Last week we noted how a new book "showed a significant shift toward counting same-sex couples with children as family" and how this trend was not sitting well with the Religious Right, especially Focus on the Family's Glenn Stanton, who refused to accept the idea that legally married gay couples constitute a family.
And Stanton is apparently so very intent on restricting the use of the word "family" to only situations that meet his narrow definition, which is why he is lashing out against it once again, saying that people who think gay couples are a family are young and naive and generally have no idea what they are talking about:
"If they want to be called a family, that's fine. But, first of all, the conviction is not very deep," contends Glenn Stanton of Focus on the Family. "It's absolutely not well thought out because if you ask them -- and other scholars have done this -- what supports [their] conviction...there's not a whole lot they can tell you."
He further argues that the demographic target of the study greatly influences the polling outcomes.

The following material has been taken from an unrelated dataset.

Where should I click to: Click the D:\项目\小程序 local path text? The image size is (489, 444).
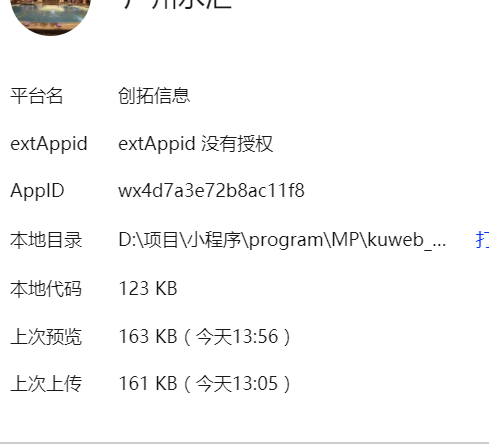[x=182, y=240]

"This is primarily among young people, and young people are especially akin to that kind of 'whatever' attitude," Stanton points out. "Plus, one of the ideals of being young is sort of your open-mindedness, your idealism. [But] when you get older -- when you start to get married, when you start to have kids yourself -- you...become more conservative in the sense of they start to realize...kids do need a mom and a dad."
Stanton is the "director for Family Formation Studies at Focus on the Family" and he sure does seem focused on making sure that the term "family" does not include gays.